Logements et foyers à Lyon Part-Dieu © ITAR+ FRESH

Le béton utilisé ici en panneaux préfabriqués et pré-isolés est à la fois structure et parement pérenne. Par une matrice très légèrement marquée, il donne l’effet d’un matériau « naturel », évocateur d’une certaine vérité structurelle.
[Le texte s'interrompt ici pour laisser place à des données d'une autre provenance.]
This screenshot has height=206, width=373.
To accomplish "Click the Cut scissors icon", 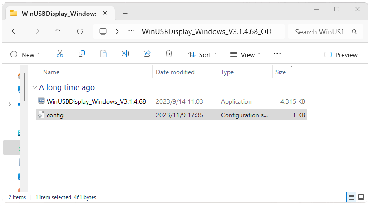I will pyautogui.click(x=59, y=54).
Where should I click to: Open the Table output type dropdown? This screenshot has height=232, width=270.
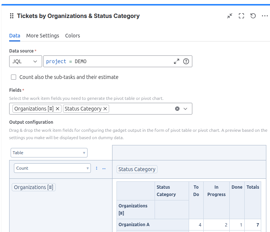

Pour le projet de résidence étudiante à La Verrière pour Linkcity et Efidis, la brique en parement est le matériau durable et marquant de la proue, annonçant les nouvelles voies de cette zone d’activités en pleine requalification. Les circulations, paliers d’étages, hall, escaliers sont éclairés naturellement et deviennent ainsi de véritables lieux de sociabilité. Le jeu de composition des façades se révèle sur toute la longueur du bâtiment par une différenciation des volumes, des retraits et des matériaux, afin de réduire la massivité du bâtiment. Le fractionnement des volumes et façades utilisé ici se retrouve sur d’autres projets, comme celui de 28 logements de la rue de Pyrénées pour Paris Habitat qui alterne enduit blanc et parement aluminium anodisé à faibles ondulations. Chaque appartement possède sa loggia et une double orientation, profitant par de généreuses baies vitrées du soleil et de la vue.

Selon ITAR architectures, la conception de lieux de vies urbains de qualité réunit ordre et désir, soit le maniement des contraintes multiples et le plaisir de l’ancrage dans le réel.